No qualms. I don't feel any. I don't think I have any, regarding the decision my husband and I made seven years ago to start having kids. But if I really, truly, absolutely have none, then why have I been so focused on making this post?
[not friendslocked but anonymous posts will be screened]
ETA: I realised after the fact why this has been on my mind over the weekend. It's because four years ago, when I had one child and was working full time, my husband came down with menengitis the week after I'd been given a talking-to by my department-head, Rich. While he was fine wiht my hours, the firm was concerned that I wasn't billing enough, and the fact that in the previous month, my sister had gotten married, so I'd taken a few vacation days, and the fact that only a few weeks before, the co-head of my department had been killed in a single-engine plane crash and our San Jose office had been closed, didn't hold any sway with them. So with my husband in the hospital, I felt obligated to still show up for work every day, and be in the office on the weekend, and just be glad that my mother in law could come into town to be at the hospital with Aaron and my nanny and sister were around to spend extra time with Harry.
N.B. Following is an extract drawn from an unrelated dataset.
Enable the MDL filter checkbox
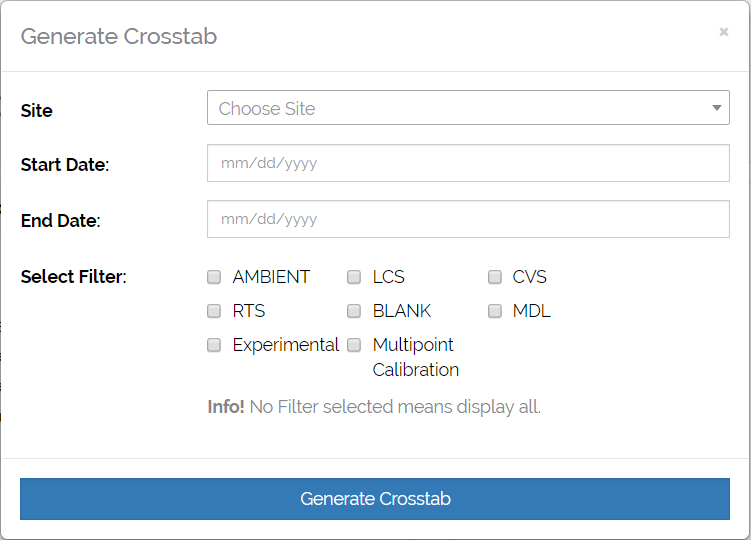pos(494,311)
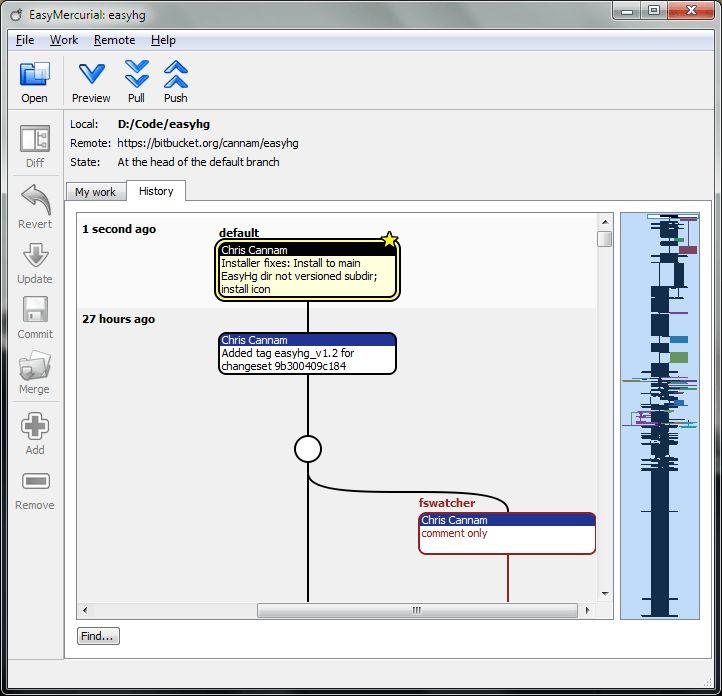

And that, both at the time and in retrospect to a larger degree, were the reasons why I decided to stop with the full-time working, and move to a schedule that was more reasonable for - well, I won't say for a parent, because I won't generalize here. It was more reasonable for me.
I know there are women who can do both - the full time job and the 1, 2 or 3 little kids. I also know that the circumstances of the time dictated that I was not going to be one of them, at least for now.